• Exercise description
Below are some entries; can you quote all of them exactly?
▼
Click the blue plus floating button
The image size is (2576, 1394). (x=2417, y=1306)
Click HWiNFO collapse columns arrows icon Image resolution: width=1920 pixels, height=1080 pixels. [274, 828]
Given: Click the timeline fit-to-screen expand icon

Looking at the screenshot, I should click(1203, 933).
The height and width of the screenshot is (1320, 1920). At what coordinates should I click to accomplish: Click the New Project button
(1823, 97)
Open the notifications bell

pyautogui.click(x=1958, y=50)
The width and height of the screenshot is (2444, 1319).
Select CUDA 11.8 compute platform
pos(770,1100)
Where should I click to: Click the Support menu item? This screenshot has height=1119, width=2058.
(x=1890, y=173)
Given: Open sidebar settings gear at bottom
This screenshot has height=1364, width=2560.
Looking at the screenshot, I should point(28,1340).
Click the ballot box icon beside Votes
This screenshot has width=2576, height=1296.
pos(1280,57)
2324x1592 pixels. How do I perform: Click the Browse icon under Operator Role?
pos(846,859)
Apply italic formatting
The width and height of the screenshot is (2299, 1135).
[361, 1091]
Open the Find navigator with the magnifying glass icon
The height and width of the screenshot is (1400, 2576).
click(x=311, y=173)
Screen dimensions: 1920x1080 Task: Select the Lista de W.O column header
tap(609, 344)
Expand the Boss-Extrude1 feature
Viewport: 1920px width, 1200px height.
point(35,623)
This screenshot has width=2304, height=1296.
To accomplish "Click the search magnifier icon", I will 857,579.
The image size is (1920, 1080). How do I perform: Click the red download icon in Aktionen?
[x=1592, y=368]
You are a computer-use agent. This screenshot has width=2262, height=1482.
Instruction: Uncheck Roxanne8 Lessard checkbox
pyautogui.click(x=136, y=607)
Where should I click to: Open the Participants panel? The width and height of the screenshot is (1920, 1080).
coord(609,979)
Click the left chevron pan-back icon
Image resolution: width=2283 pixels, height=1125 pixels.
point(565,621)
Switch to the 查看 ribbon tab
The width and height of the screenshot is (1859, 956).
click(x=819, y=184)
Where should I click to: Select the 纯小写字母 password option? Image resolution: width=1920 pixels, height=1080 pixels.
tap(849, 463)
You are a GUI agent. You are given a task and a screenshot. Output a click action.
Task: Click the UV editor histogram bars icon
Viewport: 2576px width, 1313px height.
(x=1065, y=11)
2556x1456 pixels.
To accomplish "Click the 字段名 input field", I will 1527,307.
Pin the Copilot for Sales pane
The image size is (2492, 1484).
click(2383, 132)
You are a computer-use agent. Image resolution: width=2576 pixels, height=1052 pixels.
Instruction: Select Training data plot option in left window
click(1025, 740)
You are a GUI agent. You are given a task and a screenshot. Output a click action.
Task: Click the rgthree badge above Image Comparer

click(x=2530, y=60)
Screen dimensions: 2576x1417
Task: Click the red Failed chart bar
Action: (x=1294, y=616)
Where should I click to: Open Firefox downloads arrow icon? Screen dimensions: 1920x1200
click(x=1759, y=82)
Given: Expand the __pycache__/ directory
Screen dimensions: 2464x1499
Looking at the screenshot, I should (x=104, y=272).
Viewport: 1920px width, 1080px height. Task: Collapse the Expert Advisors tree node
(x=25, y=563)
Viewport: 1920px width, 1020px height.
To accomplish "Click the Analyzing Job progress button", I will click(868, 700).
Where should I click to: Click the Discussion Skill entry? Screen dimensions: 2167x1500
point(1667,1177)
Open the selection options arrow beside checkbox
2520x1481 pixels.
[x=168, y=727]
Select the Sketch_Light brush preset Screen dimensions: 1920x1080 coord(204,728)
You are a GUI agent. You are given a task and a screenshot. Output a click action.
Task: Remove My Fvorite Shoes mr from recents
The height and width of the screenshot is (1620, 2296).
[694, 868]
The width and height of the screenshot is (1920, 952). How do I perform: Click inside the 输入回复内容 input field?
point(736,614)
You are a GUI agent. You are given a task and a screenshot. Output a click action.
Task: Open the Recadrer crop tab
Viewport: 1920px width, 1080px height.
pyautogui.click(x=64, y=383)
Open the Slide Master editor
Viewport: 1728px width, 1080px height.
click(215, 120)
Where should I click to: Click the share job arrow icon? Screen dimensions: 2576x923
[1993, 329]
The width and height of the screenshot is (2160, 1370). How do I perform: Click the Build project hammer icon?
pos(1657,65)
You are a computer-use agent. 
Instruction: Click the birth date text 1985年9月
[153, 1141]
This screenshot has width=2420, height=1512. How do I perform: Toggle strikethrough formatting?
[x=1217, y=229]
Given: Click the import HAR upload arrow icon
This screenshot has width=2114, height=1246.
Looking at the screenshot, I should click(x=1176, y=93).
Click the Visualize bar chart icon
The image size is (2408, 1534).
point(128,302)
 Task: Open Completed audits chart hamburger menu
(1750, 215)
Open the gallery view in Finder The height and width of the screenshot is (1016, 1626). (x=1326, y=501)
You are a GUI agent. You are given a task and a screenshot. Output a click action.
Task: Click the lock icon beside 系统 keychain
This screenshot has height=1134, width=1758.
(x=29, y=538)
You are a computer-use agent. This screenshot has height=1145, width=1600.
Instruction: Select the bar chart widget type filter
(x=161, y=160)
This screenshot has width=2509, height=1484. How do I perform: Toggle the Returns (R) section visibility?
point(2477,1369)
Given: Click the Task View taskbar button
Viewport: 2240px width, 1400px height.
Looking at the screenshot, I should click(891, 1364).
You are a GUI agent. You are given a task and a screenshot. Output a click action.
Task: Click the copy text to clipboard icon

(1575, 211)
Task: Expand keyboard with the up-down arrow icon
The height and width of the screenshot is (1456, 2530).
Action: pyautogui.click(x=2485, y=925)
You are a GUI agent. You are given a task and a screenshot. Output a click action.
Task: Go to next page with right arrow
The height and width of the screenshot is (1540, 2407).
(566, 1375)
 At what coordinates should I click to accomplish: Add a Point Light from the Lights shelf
▲
• Solution
Click the blue plus floating button
The image size is (2576, 1394). (x=2417, y=1306)
Click HWiNFO collapse columns arrows icon Image resolution: width=1920 pixels, height=1080 pixels. [274, 828]
Given: Click the timeline fit-to-screen expand icon

Looking at the screenshot, I should click(1203, 933).
The height and width of the screenshot is (1320, 1920). At what coordinates should I click to accomplish: Click the New Project button
(1823, 97)
Open the notifications bell

pyautogui.click(x=1958, y=50)
The width and height of the screenshot is (2444, 1319).
Select CUDA 11.8 compute platform
pos(770,1100)
Where should I click to: Click the Support menu item? This screenshot has height=1119, width=2058.
(x=1890, y=173)
Given: Open sidebar settings gear at bottom
This screenshot has height=1364, width=2560.
Looking at the screenshot, I should point(28,1340).
Click the ballot box icon beside Votes
This screenshot has width=2576, height=1296.
pos(1280,57)
2324x1592 pixels. How do I perform: Click the Browse icon under Operator Role?
pos(846,859)
Apply italic formatting
The width and height of the screenshot is (2299, 1135).
[361, 1091]
Open the Find navigator with the magnifying glass icon
The height and width of the screenshot is (1400, 2576).
click(x=311, y=173)
Screen dimensions: 1920x1080 Task: Select the Lista de W.O column header
tap(609, 344)
Expand the Boss-Extrude1 feature
Viewport: 1920px width, 1200px height.
point(35,623)
This screenshot has width=2304, height=1296.
To accomplish "Click the search magnifier icon", I will 857,579.
The image size is (1920, 1080). How do I perform: Click the red download icon in Aktionen?
[x=1592, y=368]
You are a computer-use agent. This screenshot has width=2262, height=1482.
Instruction: Uncheck Roxanne8 Lessard checkbox
pyautogui.click(x=136, y=607)
Where should I click to: Open the Participants panel? The width and height of the screenshot is (1920, 1080).
coord(609,979)
Click the left chevron pan-back icon
Image resolution: width=2283 pixels, height=1125 pixels.
point(565,621)
Switch to the 查看 ribbon tab
The width and height of the screenshot is (1859, 956).
click(x=819, y=184)
Where should I click to: Select the 纯小写字母 password option? Image resolution: width=1920 pixels, height=1080 pixels.
tap(849, 463)
You are a GUI agent. You are given a task and a screenshot. Output a click action.
Task: Click the UV editor histogram bars icon
Viewport: 2576px width, 1313px height.
(x=1065, y=11)
2556x1456 pixels.
To accomplish "Click the 字段名 input field", I will 1527,307.
Pin the Copilot for Sales pane
The image size is (2492, 1484).
click(2383, 132)
You are a computer-use agent. Image resolution: width=2576 pixels, height=1052 pixels.
Instruction: Select Training data plot option in left window
click(1025, 740)
You are a GUI agent. You are given a task and a screenshot. Output a click action.
Task: Click the rgthree badge above Image Comparer

click(x=2530, y=60)
Screen dimensions: 2576x1417
Task: Click the red Failed chart bar
Action: (x=1294, y=616)
Where should I click to: Open Firefox downloads arrow icon? Screen dimensions: 1920x1200
click(x=1759, y=82)
Given: Expand the __pycache__/ directory
Screen dimensions: 2464x1499
Looking at the screenshot, I should (x=104, y=272).
Viewport: 1920px width, 1080px height. Task: Collapse the Expert Advisors tree node
(x=25, y=563)
Viewport: 1920px width, 1020px height.
To accomplish "Click the Analyzing Job progress button", I will click(868, 700).
Where should I click to: Click the Discussion Skill entry? Screen dimensions: 2167x1500
point(1667,1177)
Open the selection options arrow beside checkbox
2520x1481 pixels.
[x=168, y=727]
Select the Sketch_Light brush preset Screen dimensions: 1920x1080 coord(204,728)
You are a GUI agent. You are given a task and a screenshot. Output a click action.
Task: Remove My Fvorite Shoes mr from recents
The height and width of the screenshot is (1620, 2296).
[694, 868]
The width and height of the screenshot is (1920, 952). How do I perform: Click inside the 输入回复内容 input field?
point(736,614)
You are a GUI agent. You are given a task and a screenshot. Output a click action.
Task: Open the Recadrer crop tab
Viewport: 1920px width, 1080px height.
pyautogui.click(x=64, y=383)
Open the Slide Master editor
Viewport: 1728px width, 1080px height.
click(215, 120)
Where should I click to: Click the share job arrow icon? Screen dimensions: 2576x923
[1993, 329]
The width and height of the screenshot is (2160, 1370). How do I perform: Click the Build project hammer icon?
pos(1657,65)
You are a computer-use agent. 
Instruction: Click the birth date text 1985年9月
[153, 1141]
This screenshot has width=2420, height=1512. How do I perform: Toggle strikethrough formatting?
[x=1217, y=229]
Given: Click the import HAR upload arrow icon
This screenshot has width=2114, height=1246.
Looking at the screenshot, I should click(x=1176, y=93).
Click the Visualize bar chart icon
The image size is (2408, 1534).
point(128,302)
 Task: Open Completed audits chart hamburger menu
(1750, 215)
Open the gallery view in Finder The height and width of the screenshot is (1016, 1626). (x=1326, y=501)
You are a GUI agent. You are given a task and a screenshot. Output a click action.
Task: Click the lock icon beside 系统 keychain
This screenshot has height=1134, width=1758.
(x=29, y=538)
You are a computer-use agent. This screenshot has height=1145, width=1600.
Instruction: Select the bar chart widget type filter
(x=161, y=160)
This screenshot has width=2509, height=1484. How do I perform: Toggle the Returns (R) section visibility?
point(2477,1369)
Given: Click the Task View taskbar button
Viewport: 2240px width, 1400px height.
Looking at the screenshot, I should click(891, 1364).
You are a GUI agent. You are given a task and a screenshot. Output a click action.
Task: Click the copy text to clipboard icon

(1575, 211)
Task: Expand keyboard with the up-down arrow icon
The height and width of the screenshot is (1456, 2530).
Action: pyautogui.click(x=2485, y=925)
You are a GUI agent. You are given a task and a screenshot. Output a click action.
Task: Go to next page with right arrow
The height and width of the screenshot is (1540, 2407).
(566, 1375)
 At what coordinates should I click to accomplish: Add a Point Light from the Lights shelf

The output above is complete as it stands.